Deutscher correctly blames material circumstances for Bolshevism's degeneration without denying that, in the famous line of Victor Serge, the "germ of all Stalinism" was (with "a mass of other germs") there from the beginning. He acknowledges that the party's "moral self-reliance, its superiority, its sense of revolutionary mission, its inner discipline, and its deeply ingrained conviction that authority was indispensible to proletarian revolution - all these formed the authoritarian strands in Bolshevism" [5], strands which enabled 1917's vanguard of the working class to become its slave-driver and enforcer of famine by 1928 without a major split or the eruption of widespread rank-and-file revolt. (Trotsky's supporters were crushed mostly without blood; the massacre of the Bolshevik Old Guard came later, in the 1930s.)

An understanding of this history in all of its contradictions is essential for anyone wanting to pursue the kind of revolutionary project at which the Bolshevik Party had more success than anyone before or since. But I do not think too many lessons can be drawn from the simple fact that the ability and willingness to seize power is a double-edged sword. Humanity and the Earth desperately need fundamental change, and revolution is a violent act - this is something with which we just have to deal.

We can be more directly guided, I think, by leaving aside temporarily the revolutionary liberty that was lost, and looking at what replaced it. In this examination, however, we will have to be more critical of Deutscher.

The last chapter of The Prophet Unarmed contains Deutscher's discussion of the nature of the Stalinist state. If my view and that of the International Socialist Organization that the Soviet Union was a state capitalist society is, on this question, to the left of Trotsky (who viewed it as still a workers' state, however twisted), then Deutscher's view is to the right. Deutscher says of Trotsky:
Because ultimately he identified the process of revolution with the social awareness and activity of the toiling masses, the evidence absence of that awareness and activity led him to conclude that, with Stalinism victorious, 'the film of the revolution was running backwards' [towards capitalism] ... The film was not running as... the makers of the revolution had expected: it was moving partly in a different direction - but not backwards. [6]
"The great transformation of the Soviet Union in the 1930's" by forcible industrialization and collectivization of agriculture, Deutscher continues, "was Trotsky's victory in defeat", despite the incredible human cost, for it constituted a "second revolution" establishing a real material basis for socialism. [7]

Trotsky's identification of revolution with the self-activity of the working class is right, and Deutscher is wrong here.
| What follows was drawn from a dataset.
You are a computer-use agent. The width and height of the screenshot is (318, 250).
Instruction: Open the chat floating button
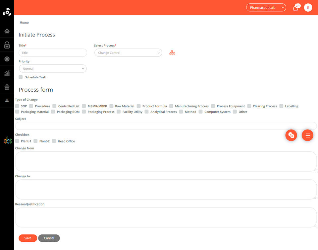coord(291,135)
The basic tenent of Marxism has always been that "the emancipation of the working class must be the act of the working class itself." No bureaucratic dictatorship can substitute.

What, then, did Stalinism represent? Deutscher is on safe ground in pointing out the obvious flaws in Trotsky's early view of Stalin as leader of an unstabled, wavering faction, "balanced between right and left", without "broad social backing." [8] And he is right, too, that this flawed view followed from Marxist tradition - taking for granted not only the obvious fact that Stalin did not represent working class liberation, but also the assumption that a restoration of capitalism could come only from the farmers and traders and not within the Bolshevik party.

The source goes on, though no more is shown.